Entre os doadores listados, estão organizações cristãs e conservadoras, como a National Christian Charitable Foundation, que conecta doadores anônimos com causas cristãs, e o Donors Trust, um fundo para doadores conservadores e libertários.
No Brasil, os dados de faturamento do The Epoch Times não são públicos: o jornal está inscrito desde setembro de 2022 no CNPJ de uma microempresa com sede em Curitiba (PR). O capital social declarado é de apenas R$ 1.000.
Em seus canais, o The Epoch Times Brasil alega que funciona à base de doações e assinaturas, o que daria ao jornal mais "independência".
As teorias da conspiração do The Epoch Times
Na edição brasileira, a EpochTV, divisão de documentários do jornal, é pautada pela divulgação de notícias comprovadamente mentirosas, por exemplo, sobre a China propagar intencionalmente a covid, teorias da conspiração alinhadas com o movimento QAnon, falsas alegações de fraude nas eleições dos EUA e propaganda antivacina.
Maria Estela Andrade, pesquisadora em estudos culturais e autora do artigo "Documentário e Conspiração: o caso The Epoch Times Brasil", explica que o jornal usa a narrativa clássica das teorias da conspiração e a promessa de "abrir os olhos" em seus vídeos.
Eles usam uma forma clássica de documentário: entrevistas e narração. Não é uma 'voz de Deus' clássica, mas tem uma voz de autoridade que vai costurando todos os fatos para criar uma linha discursiva, que estaria acima da ideologia, um 'acadêmico' que sabe do assunto. Depois entrar com um final moralizante, um chamado para a ação, conta.

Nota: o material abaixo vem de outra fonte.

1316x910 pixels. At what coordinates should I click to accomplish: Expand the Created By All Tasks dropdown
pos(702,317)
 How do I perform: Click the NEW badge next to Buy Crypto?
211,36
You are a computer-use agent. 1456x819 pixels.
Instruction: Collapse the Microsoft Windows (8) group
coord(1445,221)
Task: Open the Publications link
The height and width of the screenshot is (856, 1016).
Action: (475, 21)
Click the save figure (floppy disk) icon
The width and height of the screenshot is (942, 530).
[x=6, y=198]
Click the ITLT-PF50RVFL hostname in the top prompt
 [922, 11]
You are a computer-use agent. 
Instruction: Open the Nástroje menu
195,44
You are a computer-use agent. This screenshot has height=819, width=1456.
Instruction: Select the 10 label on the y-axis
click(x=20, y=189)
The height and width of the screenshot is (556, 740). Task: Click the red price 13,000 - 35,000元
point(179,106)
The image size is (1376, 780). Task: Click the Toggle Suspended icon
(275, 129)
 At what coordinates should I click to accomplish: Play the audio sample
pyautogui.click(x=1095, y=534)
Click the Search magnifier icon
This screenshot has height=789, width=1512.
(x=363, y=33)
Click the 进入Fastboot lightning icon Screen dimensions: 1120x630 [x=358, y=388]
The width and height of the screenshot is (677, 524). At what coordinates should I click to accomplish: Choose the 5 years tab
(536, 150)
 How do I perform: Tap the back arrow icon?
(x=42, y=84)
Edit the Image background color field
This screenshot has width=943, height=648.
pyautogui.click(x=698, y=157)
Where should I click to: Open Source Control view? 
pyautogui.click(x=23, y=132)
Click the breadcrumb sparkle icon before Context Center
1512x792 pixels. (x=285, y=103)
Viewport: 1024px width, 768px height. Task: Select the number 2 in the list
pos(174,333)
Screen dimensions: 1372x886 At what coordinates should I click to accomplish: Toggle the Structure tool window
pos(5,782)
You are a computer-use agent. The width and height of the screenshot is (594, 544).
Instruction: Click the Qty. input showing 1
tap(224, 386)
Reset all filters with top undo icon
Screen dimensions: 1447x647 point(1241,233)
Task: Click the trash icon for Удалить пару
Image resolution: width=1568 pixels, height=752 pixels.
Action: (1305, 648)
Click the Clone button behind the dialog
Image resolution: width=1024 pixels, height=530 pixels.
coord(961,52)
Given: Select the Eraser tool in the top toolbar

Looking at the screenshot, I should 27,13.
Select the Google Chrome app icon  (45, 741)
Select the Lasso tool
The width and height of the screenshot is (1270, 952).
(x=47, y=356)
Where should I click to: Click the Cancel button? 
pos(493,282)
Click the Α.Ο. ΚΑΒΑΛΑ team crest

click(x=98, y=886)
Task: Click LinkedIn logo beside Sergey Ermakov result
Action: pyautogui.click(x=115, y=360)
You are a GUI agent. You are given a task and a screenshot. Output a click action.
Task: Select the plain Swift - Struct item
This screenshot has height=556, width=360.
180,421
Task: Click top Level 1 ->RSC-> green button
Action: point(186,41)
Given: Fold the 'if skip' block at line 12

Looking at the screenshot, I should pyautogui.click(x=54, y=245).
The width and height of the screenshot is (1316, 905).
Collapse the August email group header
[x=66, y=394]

Em sinergia com o Falun Gong e o Shen Yun, o grande vilão nos vídeos do The Epoch Times é (quase) sempre o PCCh. Maria Estela conta que mesmo em um vídeo sobre as eleições brasileiras de 2022, o jornal acusa o governo chinês de estar apoiando o PT, do agora presidente Lula. "O grande objetivo deles é mostrar como o Partido é 'nefasto' e como eles fazem parte de uma grande conspiração para dominar o mundo", conta.
* A reportagem entrou em contato com a Embaixada da China em Brasília, com a Associação Falun Dafa no Brasil e com o The Epoch Times Brasil, mas, em todos os casos, não obteve retorno. O espaço permanece aberto para manifestações.